This ‘Gramsci gap’ can also be observed in industry: between the end of old business models and the stable emergence of new technologies, a productive but risky vacuum arises. Disorientation. Hesitation. Disruption.
AI alone is not the revolution
The hype surrounding AI easily obscures the big picture. AI is not the sole driver of the next wave, but only part of it. The real revolution lies in the combination of technologies.
- Bio-based chemistry is replacing fossil molecules with renewable ones.
- Biopharma is fundamentally changing drug development.
- Sustainability goals require new evaluation standards in processes.
- AI, in turn, creates new control options for highly complex systems.
All these megatrends are based on one raw material: data. And this data must be extracted from the processes.

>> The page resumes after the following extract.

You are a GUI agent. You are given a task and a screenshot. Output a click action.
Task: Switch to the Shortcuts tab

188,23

This is where our responsibility as engineers begins.
Technology provides data and creates value
The foundation for data-driven business models, smart services and adaptive production systems is created where sensor technology, control, process control technology and IT converge. Those who establish a continuous data chain from the field device to the cloud are laying the foundation for change.

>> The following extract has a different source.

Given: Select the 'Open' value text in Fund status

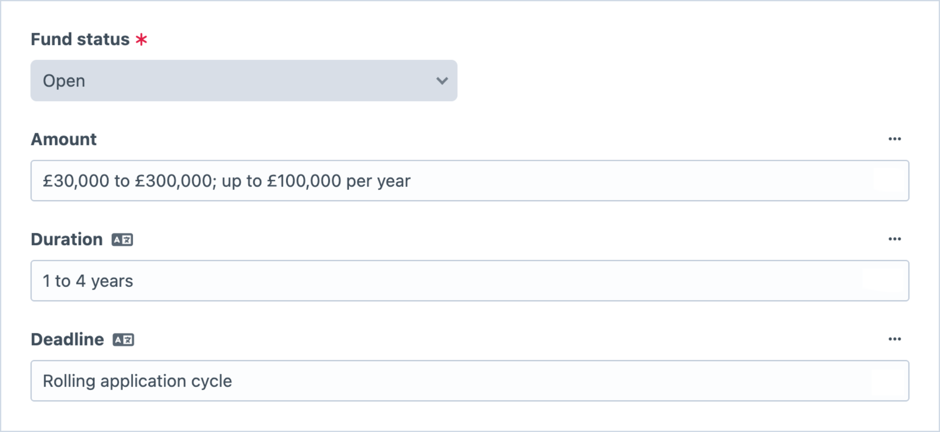Looking at the screenshot, I should (x=64, y=81).
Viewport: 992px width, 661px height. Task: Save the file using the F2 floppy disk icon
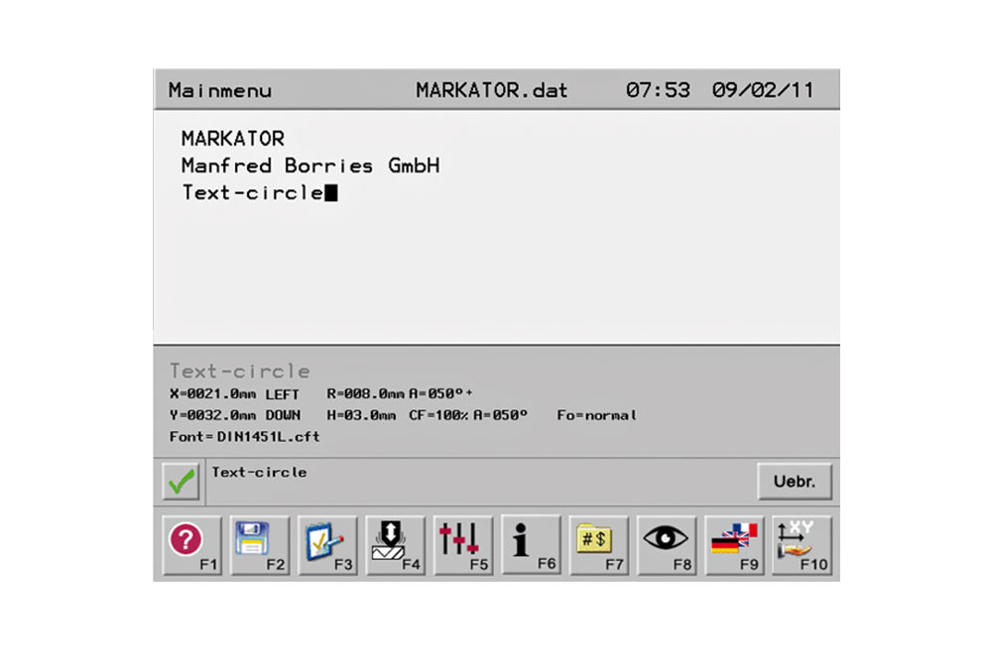point(260,545)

Technologies such as Ethernet APL already provide the physical basis for high-speed data communication, even from explosion-proof zones. What was once considered a niche topic is becoming standard.

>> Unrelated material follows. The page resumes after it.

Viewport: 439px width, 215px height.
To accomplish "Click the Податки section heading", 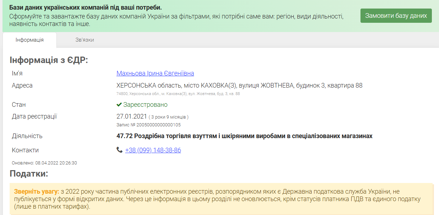I will pyautogui.click(x=29, y=174).
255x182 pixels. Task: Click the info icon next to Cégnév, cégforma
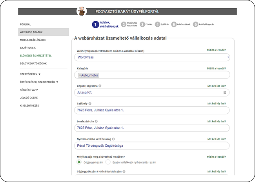coord(100,86)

But infrastructure alone is not enough. Change requires the application of new data models such as DEXPI, open platforms that enable interoperability, and the consistent use of digital twins that span the entire plant lifecycle – from planning and operation to decommissioning.
Discrepancy between necessity and attitude
However, a recent VDI study from May 2025 shows that less than 40 percent of engineers surveyed in Germany expect AI to fundamentally change their working environment in the near future. This stands in stark contrast to a Gartner forecast that by 2027 at the latest, 80% of the technical workforce will be forced to expand their Artificial Intelligence skills.
This cognitive dissonance between requirements and expectations poses a risk for the region. While the US is directing massive investments into digital and green technologies with the Inflation Reduction Act and China is connecting platforms and production, hesitation prevails in Europe. The fact that AI courses will be compulsory for primary school pupils in China from autumn 2025 and that the number of engineering students in China is around three times higher than in Europe gives an idea of what the future competitiveness of European and German engineering might look like.
Conclusion: Act now – or be swept away by the wave!
The sixth Kondratieff wave is rolling. And it is not a trend that can be ignored. Europe has a lot going for it: excellent education, an outstanding ecosystem of industry, skilled workers and researchers, one of the world's largest economies and ethical standards. What counts now is the courage to implement change, openness to new ways of thinking and the willingness to understand digitalisation as a core industrial competence.